病倒(第3页)
沈烬留在京城,筹码太少,束缚太多,纵是有千般手段也难以施展,但她不能让自己和苏婉为人鱼肉,毫无还手之力。
她还有很多事情没做完。
苏婉听得有些心惊:“权势?烬儿,女子不得为官,如何能有权势?”
“女儿心里有数。”沈烬握住她的手,“母亲且宽心,我并非要做什么大逆不道之事。”
“我只是想带母亲离开这里,到一处安稳之地徐徐图之。到那时,母亲不必困在京城的内宅后院之中,也不必担惊受怕,以后都能快活地过日子。”
她只是为了往后能护住自己和母亲,护住在意的人罢了。
苏婉心中熨帖,又自责沈烬小小年纪就要挑起这幅担子,她是不能拖女儿后腿的,可又不知该如何行事:“皇上会答应让我们离开吗?”
“先前皇上大肆册封我与母亲,让父亲的身后极尽哀荣,后又将我的奏书传给天下人看,虽为他洗脱了刻意夺爵,让父亲后继无人的嫌疑,但也让他被自己束住了手脚。”
“皇上既想不着痕迹地夺了沈家爵位,削弱沈家势力,又想不留骂名,行事会多有顾忌。朝堂和民间的声势于皇上而言是枷锁,于我而言却是载水之舟。”
“近日来皇上厚待沈国公妻女的名声在民间如日中天,母亲眼下病重人尽皆知,我们想要离开这个伤心之地也是迫不得已,难道皇上要眼睁睁看着父亲离世不久,母亲又缠绵病榻吗?”
“皇上不会砸了自己的招牌的,他不得不同意。”
苏婉心中忧虑未散:“可皇上真的会被民意裹挟吗?”
“这只是其一。”沈烬答道:“我们离开京城,对皇上也是好事。我们留下,国公府的旗帜就还在,所有人都还记得我们,我们走了,皇上才好施展,沈家才会被慢慢淡忘。”

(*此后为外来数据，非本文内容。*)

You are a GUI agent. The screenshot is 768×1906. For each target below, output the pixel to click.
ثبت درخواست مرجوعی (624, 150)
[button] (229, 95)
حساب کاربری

“况且,不止皇上,还有许多人,也希望我与母亲离开京城呢。”
苏婉没有再问,她的女儿行事大胆又心细,沈毅教的极好,她是放心的。
纵然往前是刀山火海,她也会陪沈烬去闯。
外室传来的脚步声,刘嬷嬷端着木托盘走入内室,托盘上放着一碗藕粉桂花羹,淡藕色羹糊上面撒了一层金黄干桂花,香甜清淡。
“夫人,郡主,藕粉桂花羹炖好了。”刘嬷嬷走到床榻边的矮几旁,小心将瓷盏搁稳,又取来银匙。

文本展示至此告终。